Most of the DDT residues are lipophilic in nature and it can accumulate in the fatty tissues of the organism consuming the contaminated food by entering the food chain. The biodegradation of DDT and its residues naturally occurring in soil is very slow. To speed-up the process of degradation several in situ strategies are proposed. Among all the most effective method of degradation is DDT-metabolising microbes present in the contaminated soils and the degradation process can be enhanced by manipulating the different environmental factors. Bacteria are capable of degrading DDT in both aerobic and anaerobic conditions, some reported bacterial strains with degradation potential are Escherichia coli, Enterobacter aerogens, Enterobacter cloacae, Klebsiella pneumonia, Pseudomonas aeruginosa,Pseudomonas putida, Bacillus species, Hydrogenomonas, etc., some fungi are also reported to have degradation potential like Saccharomyces cervisiae, Phanerochaete chrysosporium, Trichoderma viridae among others.
The present study was conducted to isolate different bacteria present in waste sample with the high potential to degrade the DDT present in soil in minimum possible period of time and to observe the effect on the physiochemical properties of the soil, and to determine the pathways for biodegradation of DDT, DDD, DDE, DDNU and other components.
Materials and Methods
Chemicals
A total of 99% pure DDT of commercial grade of Sigma was obtained, and other chemicals were also purchased from standard manufacturers which were of analytical grade. All used glass wares were kept in the pre-heated hot air oven at 550°C before the use and all the other equipment’s were washed with analytical grade hexane. DDT stock solution was prepared by dissolving DDT in acetone.
Sampling
Four different soil samples from local agricultural field (Chitkhora, Patna) were collected randomly, with previous history of DDT exposure for the isolation of bacteria with the potential of DDT biodegradation. Hospital waste dumping area soil where DDT is used as disinfectant spray was also used for the isolation. The soil samples were collected by scooping upto 10 cm 3 of the topsoil by the help of sterile spatula. The collected soil samples are stored in sterilized packet in cold and humid place for further study (Muchena et al., 1998). 13
Isolation, maintenance and acclimation and of isolated bacterial strain
Bacterial strain used in this study were isolated and maintained in the laboratory on nutrient agar (NA) media containing peptone 5.0; beef extract 3.0; NaCl 5.0 and agar 20.0 (g/l of distilled water). The bacterial colonies obtained were then streaked on fresh NA-slant and incubated at different temperature that is, 28, 37 and 50°C for 24 to 48 hours to obtain pure cultures at optimum temperature. For screening, enrichment culture technique was used for identification of bacterial isolated with degradation ability. The enrichment was done by incorporating the DDT as the only source of carbon at low concentration of 5 ppm in medium, and was further maintain at optimum physical condition in shake flask as described by Zhu et al 21
Colony morphology was determined and for further identification, series of biochemical tests were performed like, amylase production test, casein hydrolysis test, H2S production test, sugar utilization test, litmus milk test, urease test, IMViC test and catalase test (Cappuccino and Sherman, 2001; Bergey and Holt, 1994).5,7 The best selected strain with maximum degradation ability was further confirmed on the basis of 16S rRNA sequencing at Yaazh Xenomics (Madurai, Tamilnadu, India). The phylogenic neighbour-joining tree was made using complete 16S rRNA gene sequence analysis.
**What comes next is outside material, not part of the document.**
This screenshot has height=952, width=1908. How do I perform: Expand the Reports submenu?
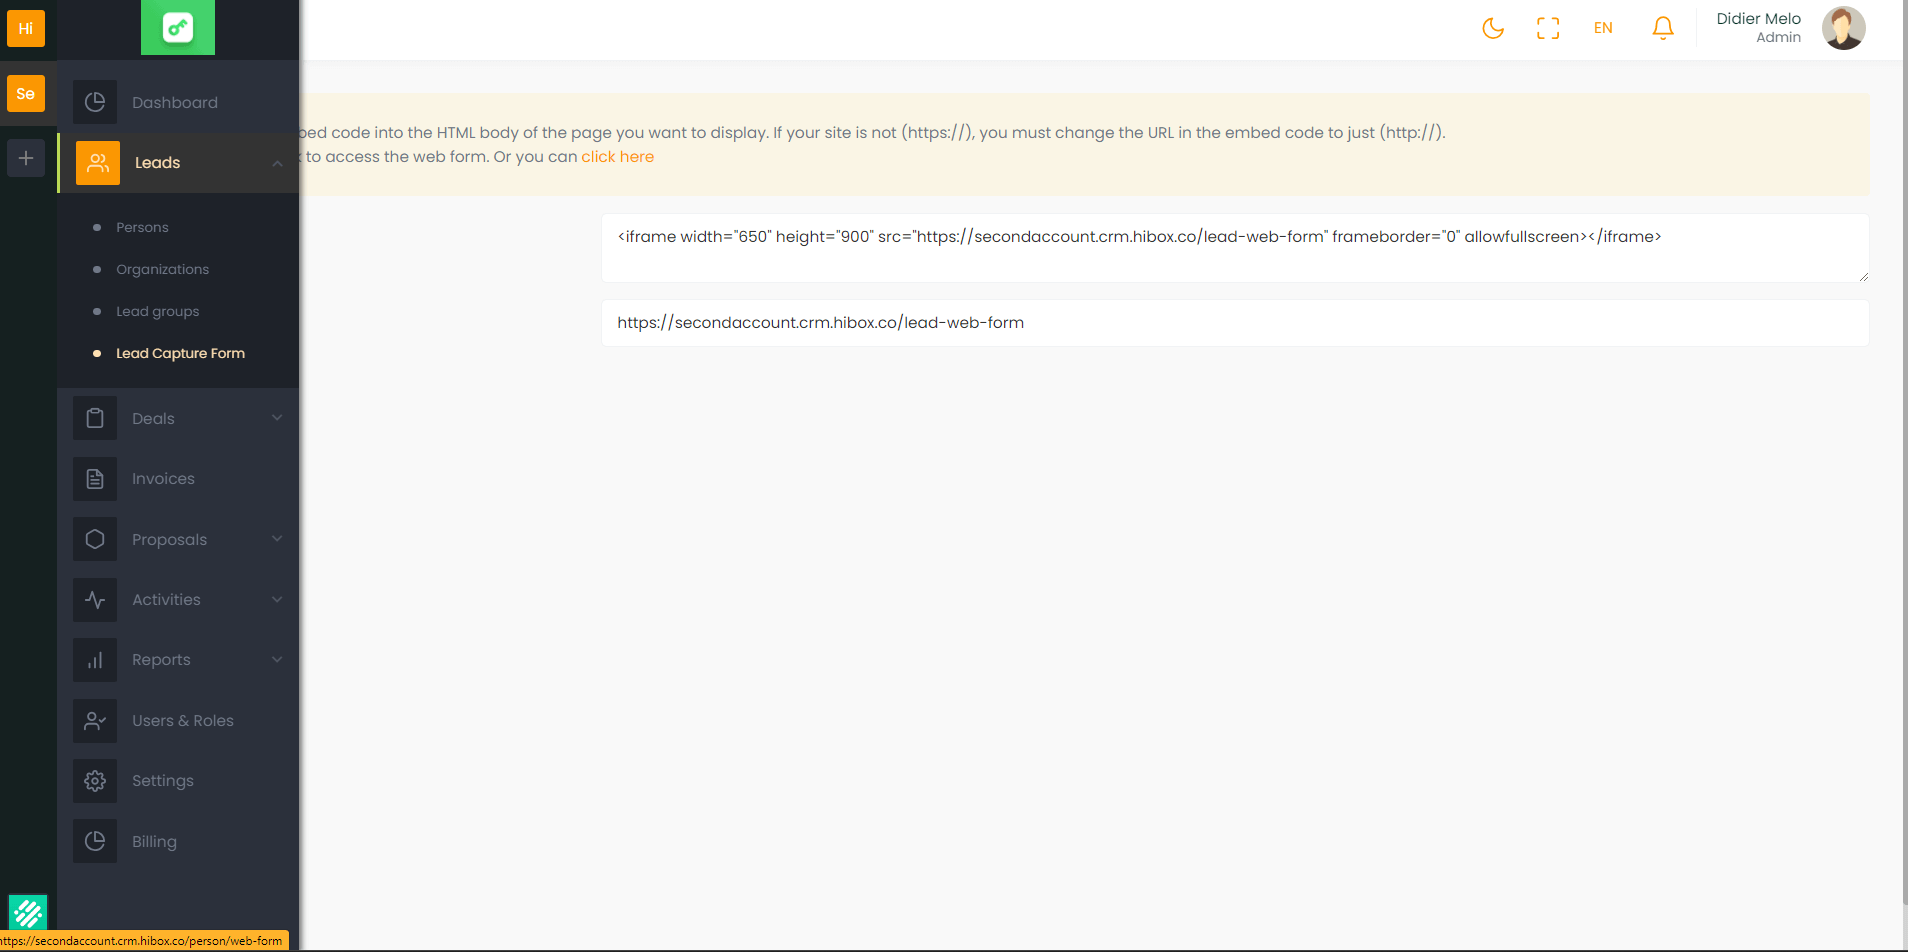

Optimization of growth potential of selected isolates in different concentration of DDT as a sole source of carbon
All sets of experiments were carried out in the triplets for determining the degradation percentage of DDT, and the data provided are an average of these 3 values. Using modified Mineral Salt Media (MSM) (Composition: sodium chloride 1 g, CaCl 2 1 g, MgSO .7H 2O 0.5 g, KH 2PO4 1 g, Na2 HPO4 1 g, yeast extract 4 g, sterilized distilled water 1 l, pH 7.0 to 7.2, containing DDT at different concentration (5-100 ppm ). The culture flasks were incubated incubated in shaker flask at 120 rpm by maintaining the ambient physical condition. Samples were taken at regular time intervals of 24 hours for the determination the growth, by spectrophotometer at 600 nm. 3
Effect of different physiological and chemicals condition
Isolated strains with potential of DDT degradation were subjected at different physiochemical conditions like pH, temperature, salinity, nitrogen and glucose concentration. The selected strain (DDT-1) was further optimised at different physiological conditions to enhance the DDT pesticide degradation like pH (3.5, 5.5, 7.0, 8.5 and 10.5), temperature (28, 37 and 50°C), salinity (5%, 10% and 15%), nitrogen (yeast extract, casein, beef extract) and glucose concentration (Mannose, Lactose, Sucrose and Dextrose). The control flask was also maintained without inoculating the bacterial culture. All cultures were incubated in a shaker (120 r/min) at 37°C. Growth was observed, taking the optical density (OD600) by the help of spectrophotometer after every alternate day and turbidity was measured until the growth becomes constant. 1
Analysis of degraded DDT biodegradation
The initial degradation study was conducted by using the UV-Vis spectrophotometer by using the below formula at different wavelength. 2
Where,
A0 is the initial absorbance
At is the absorbance after time t at the wavelength corresponding to the peak maximum.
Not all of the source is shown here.